More than 10 Ivy League universities, small liberal arts colleges and large state schools have reached out to Cayuga’s Watchers, he said.
“What’s very key is that we are separate from the university,” he said. “We believe what’s important is the peer-to-peer element.”
Cayuga’s Watchers trains students on how to identify instances where excessive drinking is about to occur and how to intervene. Students are paid $10 an hour to attend parties, at the host’s request, Bacharach said.
There, they mingle and watch for signs of alcohol poisoning, and other harms such as physical violence and sexual assault.
The organization employs more than 200 “watchers” and staffs four to eight events each weekend for fraternities, sororities and other student groups, he said.
The service is free and watcher pay is made through Cayuga’s Watchers, which operates on grants and other donations. The Smithers Institute at the ILR School and Cornell alumni are among its benefactors.
Cayuga’s Watchers began in 2012 after members of the Cornell community learned about similar efforts at other campuses through the National College Health Improvement Project led by Dartmouth College, said Laura Santacrose, health initiatives coordinator at Skorton Center for Health Initiatives, part of Cornell Health.

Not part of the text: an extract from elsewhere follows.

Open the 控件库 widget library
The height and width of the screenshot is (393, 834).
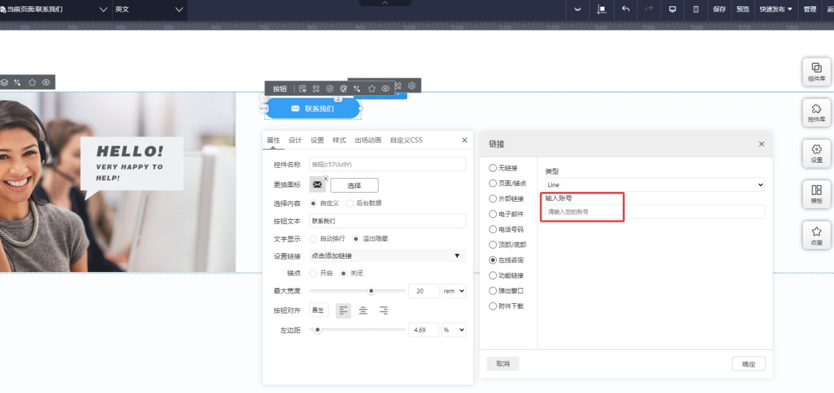click(816, 113)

However, most of those efforts came under the auspices of their respective colleges or charged a fee, she said.
“We take a public health approach,” Santacrose said. “No one thing will solve the problem. We educate students about the signs of alcohol poisoning, the Good Samaritan protocol ... and if we can grow a community of interveners who feel confident to do something in the moment, that all together will really make a difference.”
It’s really a wonderful addition that students are now part of these strategies. They’re now part of the solution,” Santacrose said.
Bacharach and Santacrose said they’re working on including in Cayuga’s Watchers training a new 20-minute video developed by the Skorton Center for Health Initiatives called “Intervene.”
The project was inspired by an American University video. Cornell’s video addresses a variety of health topics, including intimate partner violence and hazing. The primary audience is undergraduate and graduate students with secondary audiences including parents, alumni, faculty and staff, Santacrose said. It was designed so other universities can use it for free.
In addition, a sober house, spearheaded by ILR Associate Professor William Sonnenstuhl, has opened on North Campus for students in recovery from alcohol and other drug addictions, Bacharach said.
Many of these initiatives involve ILR students, faculty and alumni, Bacharach noted. “A significant part of the executive board has historically been ILR students,” he said of Cayuga’s Watchers.
Why? “I think ILR really encourages leadership,” Bacharach said.